ACTIVITY —
Copy all of the entries that follow, exactly.
^^^^
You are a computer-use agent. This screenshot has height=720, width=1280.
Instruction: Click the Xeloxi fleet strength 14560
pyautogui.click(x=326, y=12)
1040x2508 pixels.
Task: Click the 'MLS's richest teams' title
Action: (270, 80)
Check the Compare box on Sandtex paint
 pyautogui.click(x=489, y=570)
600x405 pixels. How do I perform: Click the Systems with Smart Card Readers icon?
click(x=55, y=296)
^^^^
EXERCISE ANSWER —
You are a computer-use agent. This screenshot has height=720, width=1280.
Instruction: Click the Xeloxi fleet strength 14560
pyautogui.click(x=326, y=12)
1040x2508 pixels.
Task: Click the 'MLS's richest teams' title
Action: (270, 80)
Check the Compare box on Sandtex paint
 pyautogui.click(x=489, y=570)
600x405 pixels. How do I perform: Click the Systems with Smart Card Readers icon?
click(x=55, y=296)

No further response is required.